О том, что же у него лежит в крепком кейсе из рифленой пластмассы, запертом в багажнике их разъездной и расходной машины, Евген Печанский пока не счел нужным сообщать Тане со Змитером. Он всего лишь коротко распорядился:
- Едем в Смолевичи. Нам здесь больше делать не фиг.
Аналогично Тана Бельская никому еще не поведомила о состоявшемся у нее накануне слишком откровенном разговоре с Вольгой Сведкович. Без фиговых листков ваяли и валяли. Вось и навалили.
«Fucking blue, showdown[10]
, от п… и ниже», - не слишком пристойно, синхронно на двух иностранных языках второй день размышляла Тана насчет того, сего.По приезду на смолевичскую ободранную хавиру проголодавшийся Евген тотчас озаботился полуночным ужином в виде обстоятельного омлета с гренками и консервированными овощами. Змитер, ограничившись фруктовым кефиром, парой колбасных и сырных бутербродов, без разговоров улегся спать с неумытой кислой рожей. А молчаливая Тана забралась в ванну. Она ее с утра отдраила, продезинфицировала, когда партнеры были на рекогносцировке в Боровлянах.
В том, что Евген исполнил им намеченное, Тана не сомневалась. Молчит этак он удовлетворенно. Как бы оно там ни стряслось, у него отлично вышло отомстить. А вот относительно ее личных комплексных планов мести, прощения, возмездия и милосердия она питает большие-пребольшие сомнения. Кабы не изъявить похуже, ругательно по-русски, сомневается она с переходом в безыдейные колебания и отвратительную нерешительность.
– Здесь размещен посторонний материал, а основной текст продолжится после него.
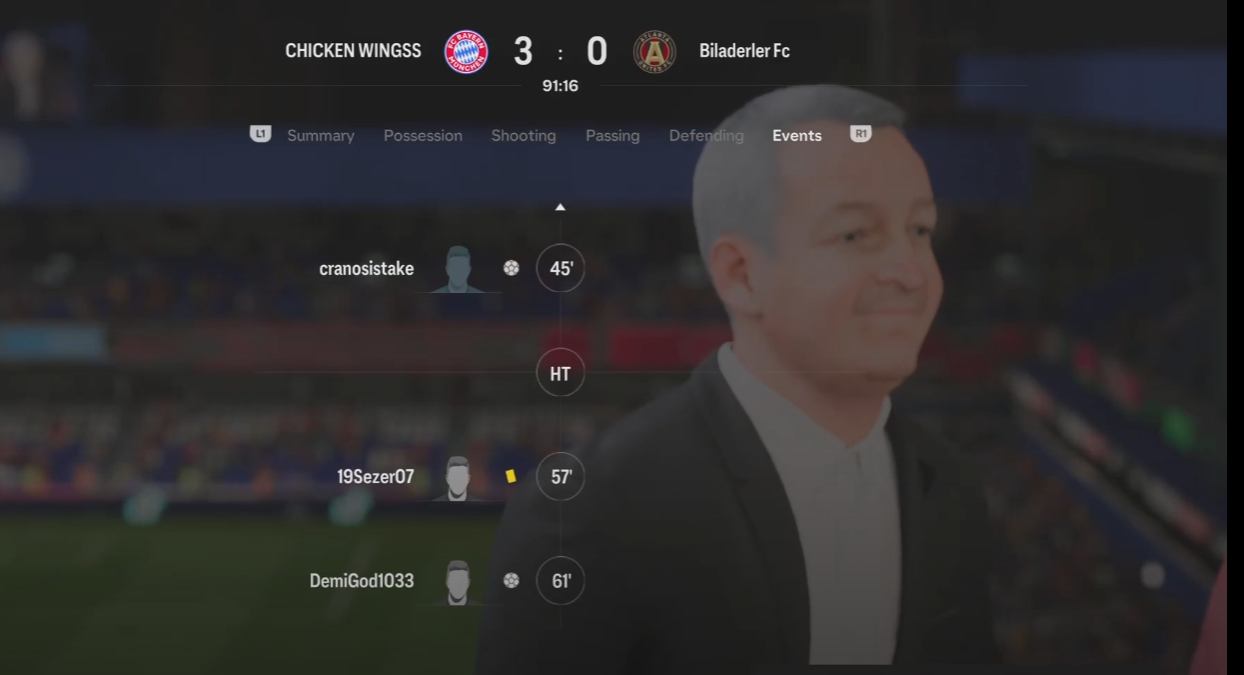Image resolution: width=1244 pixels, height=675 pixels.
Task: Click the Bayern Munich club crest
Action: [466, 51]
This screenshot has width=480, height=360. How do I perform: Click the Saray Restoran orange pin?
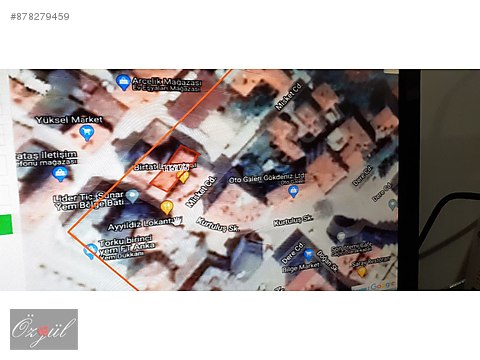point(362,272)

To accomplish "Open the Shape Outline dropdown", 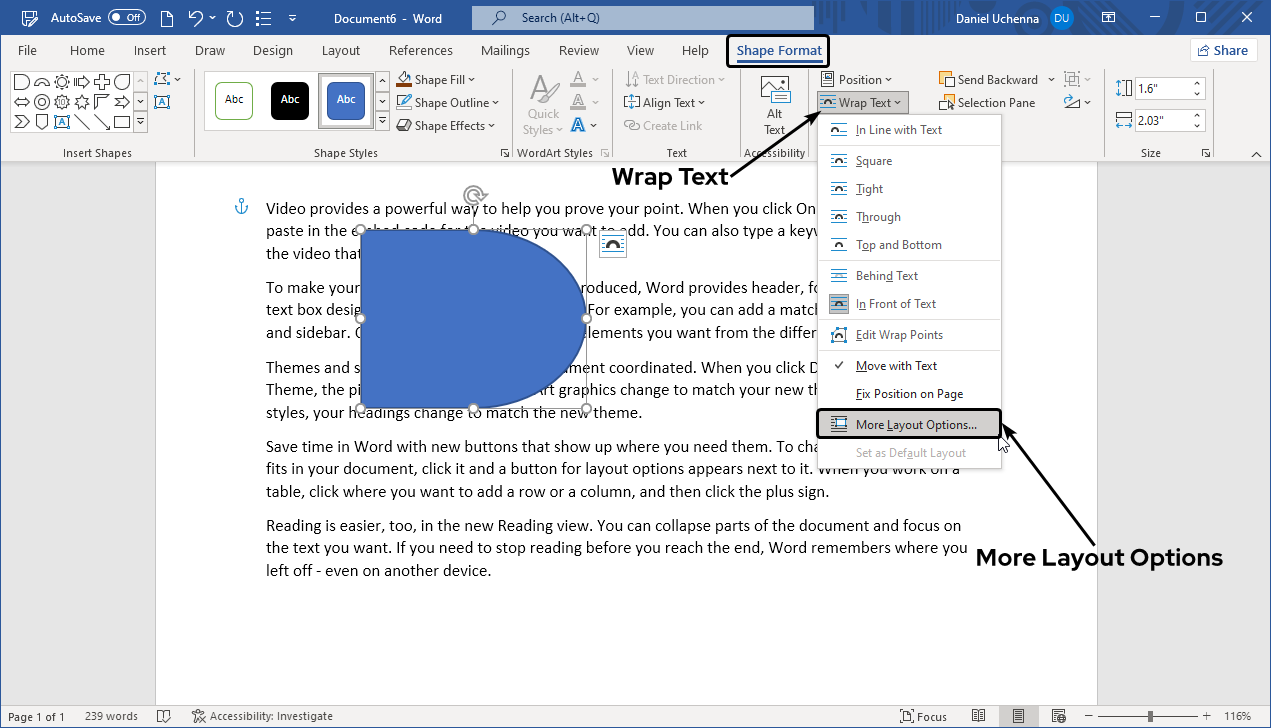I will 448,102.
Лежа в постели Тана ворошиться не ворочалась, но изображала пополуночи спящую неподвижность, раздумывая и размышляя. Змитер спит, сопит на продавленном диване в большой комнате. Евген на кухне бессонно шелестит какими-то бумагами. Наверняка из здоровенного чемоданного кейса, который организовался в багажнике их тачки вследствие визита к вероломному Птушкину. Не иначе отступные взял с предателя, домыслила Тана. Джентльмен и аудитор Печанский рук марать милостиво не пожелал. Хотя валить минувшего приятеля и работодателя был вполне готов, жестко настроившись на самые решительные действия. По обстановке четко сработал. И в этом Тана уверена, чего она ну никак не имеет права мысленно сказать, подумать о самой себе.
«Чего мне, тебе, Бельская, заделать-то завтра? Точнее, ужотка сегодня. Нужно ведь решиться на что-то? А тебе это надо, расторгуй-манда пошире? Шасть завтра, то есть нынче под вечер. А на фирме засада из спецуры… Повяжут, волки позорные, браслеты за спину… и по новой анально в Американку гебешным этапом?..
Ну-ну… А вот вам, недовярки долбанутые!»
Ругань на разных мовах вряд те поможет, в который уж раз напомнила себе Тана. Лежать, думать стало совсем неудобно. А дернешься завтра, то есть сегодня, тебе же горько будет, солоно и кисло.
«А мусора ох в шоколаде…
Может, ну их в сраку всех вместе с Явдохой? Пускай так-этак живут х…плеты, пользуются моей добротой.
Ага! Разбежались и размечтались, долбни?.. А-а, концевую остановочку не хотите ли?»
Так-таковски не разрешившись от сомнений, не отрешившись от недоумений, Тана с решимостью встала, набросила теплый халат, подпоясалась. И, ажно не глянув на себя самое в зеркало, пошла к Евгену советоваться. Как он скажет, откажет, изъяснит, изъявит, так и будет. Разве что завтрашняя, вернее, сегодняшняя обстановка предложит несколько иное, на другое переменит, негаданное преподнесет невзначай.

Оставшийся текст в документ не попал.